■ **Work instruction**: Please set down each of the lines below once more, exactly, omitting all pictures.

+ + + + +

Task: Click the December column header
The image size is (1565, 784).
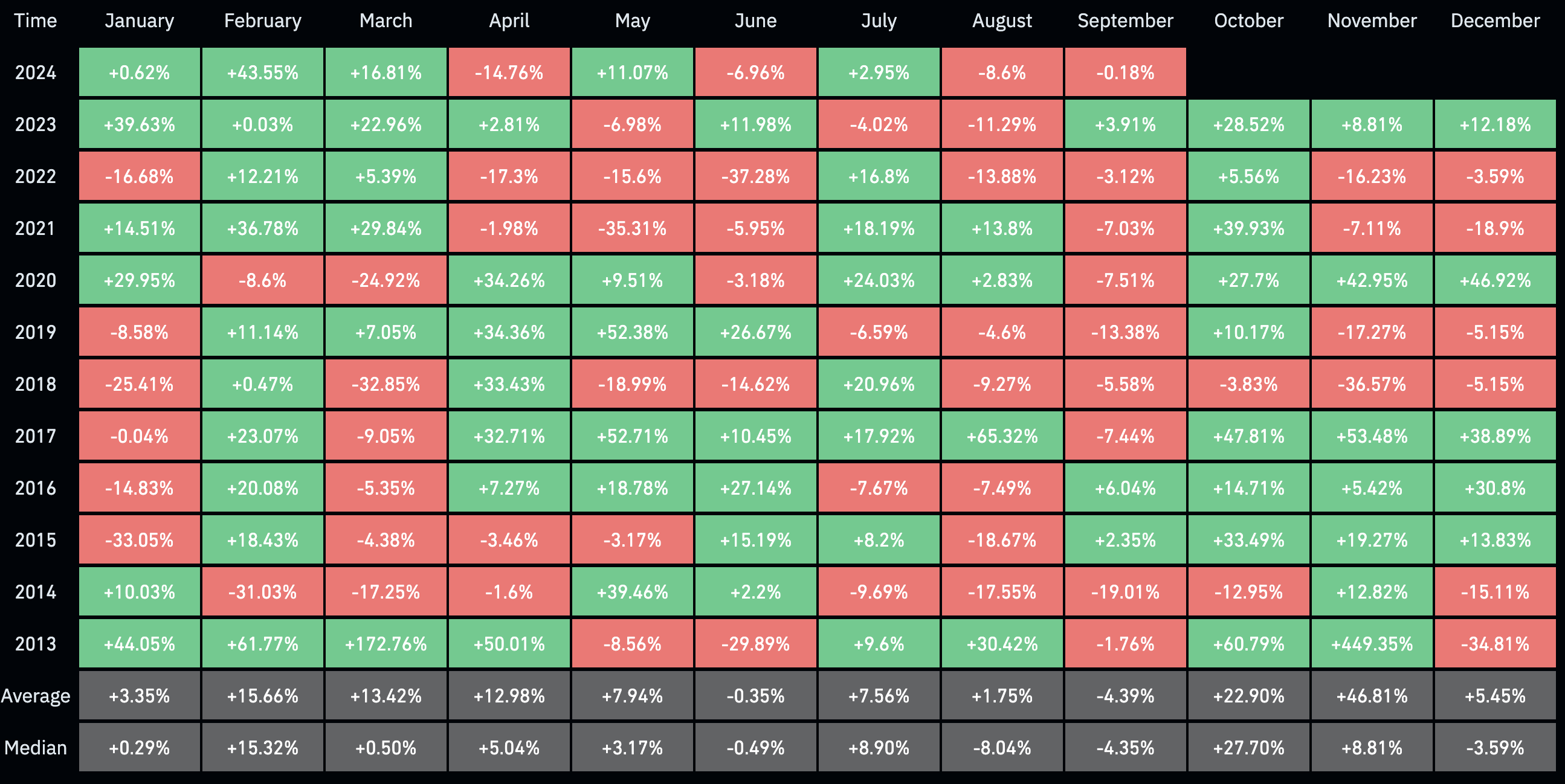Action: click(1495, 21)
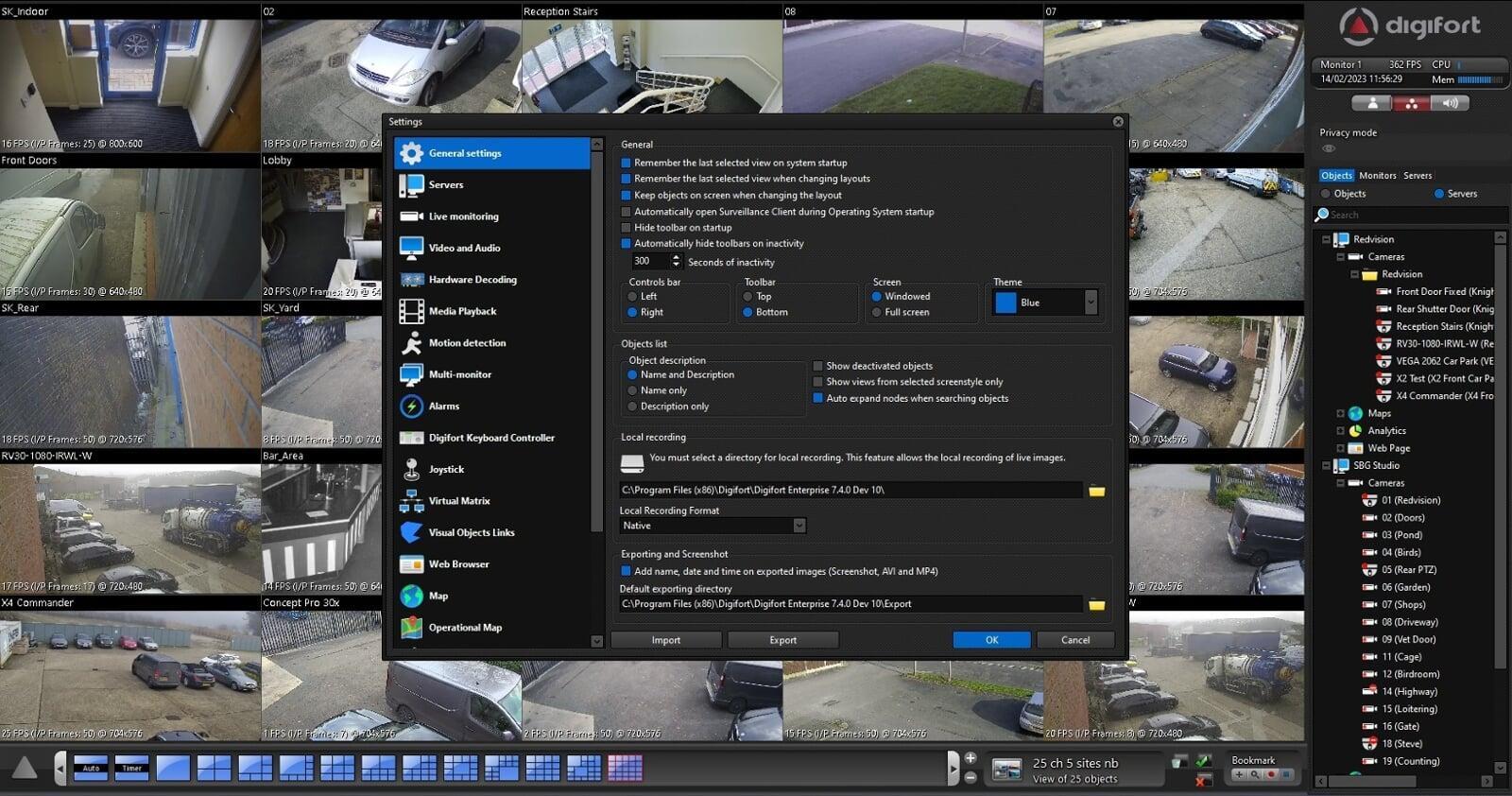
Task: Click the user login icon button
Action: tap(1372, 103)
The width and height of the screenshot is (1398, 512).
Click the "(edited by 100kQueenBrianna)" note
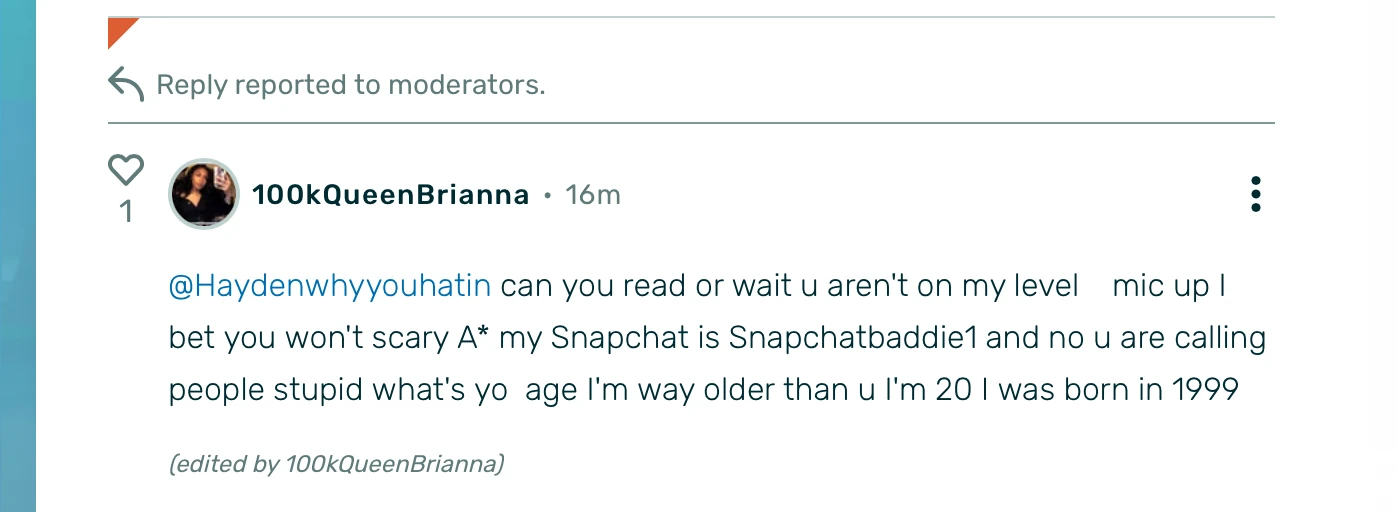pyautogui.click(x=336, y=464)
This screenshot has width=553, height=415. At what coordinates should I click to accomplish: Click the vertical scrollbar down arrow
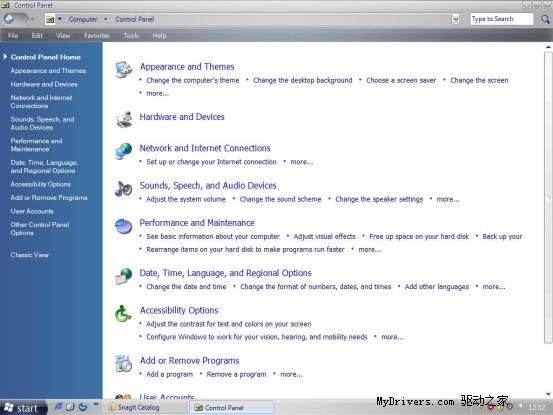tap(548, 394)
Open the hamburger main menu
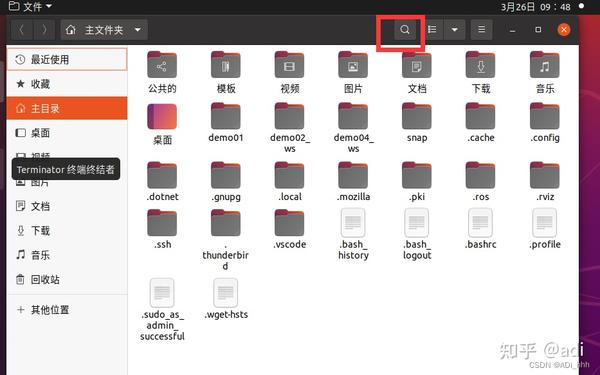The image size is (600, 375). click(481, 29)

+ + + + +

■ **Problem solution**:
Task: Click the December column header
The image size is (1565, 784).
Action: click(1495, 21)
Task: Click the user login icon button
Action: tap(1372, 103)
The width and height of the screenshot is (1398, 512).
Click the "(edited by 100kQueenBrianna)" note
pyautogui.click(x=336, y=464)
This screenshot has width=553, height=415. At what coordinates should I click to accomplish: Click the vertical scrollbar down arrow
tap(548, 394)
Open the hamburger main menu
The image size is (600, 375). click(481, 29)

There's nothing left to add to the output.